What about the union of homosexuals as persons, which transcends the union of bodies? Can this idea justify homosexual marriage? It cannot, because persons are not disembodied beings; disembodied beings are ghosts, and we don’t marry ghosts. Marriage is for the living and is the union of the whole nature. It is absurd to pretend otherwise.
What about the marriage of a transsexual? This too is nonsense, because even by undergoing plastic surgery the transsexual is only helped to simulate being a member of the opposite sex. God forbid, but should a transsexual lose his or her life in a fire, their remains will not be identifiable as to their simulated sex: their DNA will identify them as the sex of their conception and birth. Governments might pass laws requiring us to acknowledge that a person has changed their sex -they may even allow for their sex to be changed on their birth certificate- but such laws only deceive society at large about a person’s objective sex reality, while simultaneously facilitating the transsexual’s continuance in subjective error as to their gender. In reality, transsexuals remain for all eternity the sex of their conception and birth.
Governments which pass laws facilitating homosexual ‘marriage’ must admit that they might be seen as either so intoxicated by their (temporary) political authority that they have lost awareness of the limitations to that authority (which is powerless to rewrite the laws of nature) or as supremely arrogant in their disregard for those laws.
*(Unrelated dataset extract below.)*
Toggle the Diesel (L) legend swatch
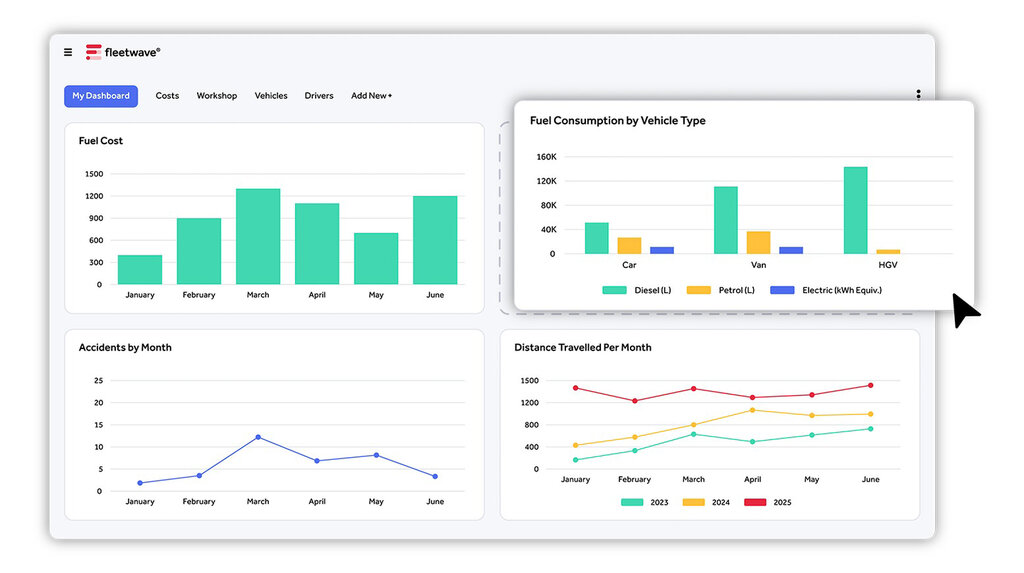1024x573 pixels. [x=615, y=290]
It is not easy to see them as pursuing inclusivity or diversity when they allow the oppression of those who see homosexuality as abnormal (such as clergymen) and of those who cannot in conscience facilitate homosexual activity (such as owners of Guesthouses). As laws are passed allowing homosexual pairs to acquire the designation ‘married’ Governments must, to ensure they are truly inclusive and valuing of diversity, enact laws that:
(a) protect the religious person’s conscience in the exercise of their professional lives
(b) protect freedom of speech so that those who disagree with homosexual ‘marriage’ can say so without fear of being persecuted and/or prosecuted for voicing that opinion
(c) protect religious institutions from being forced to provide religious Rites to same-sex pairs;
(d) protect religious schools from having to present homosexuality as biologically and socially normal.
On the latter point, it is my belief that no school, religious or otherwise, should teach that homosexuality is normal: they may as well teach that one can achieve good a hold with two bolts or two nuts as one can with a nut and bolt. Presenting homosexuality as normal not only flies in the face of common sense, but it may produce an artificial upsurge in homosexuality in that children exposed to such teaching might consider themselves homosexual (and block their psycho-social development) at the pre-adolescent age when boys have no interest in playing with girls and girls no interest in playing with boys. Surely children have a right to be taught about the natural biological and psychological complimentarity of the sexes, and to have false information kept out of their classroom? Where Governments demand that their contrived social construction be taught, they should have the integrity -or at the very least the decency- to allow schools to present the natural law too, if only for the sake of freedom of speech, respect for conscience, and freedom of religion.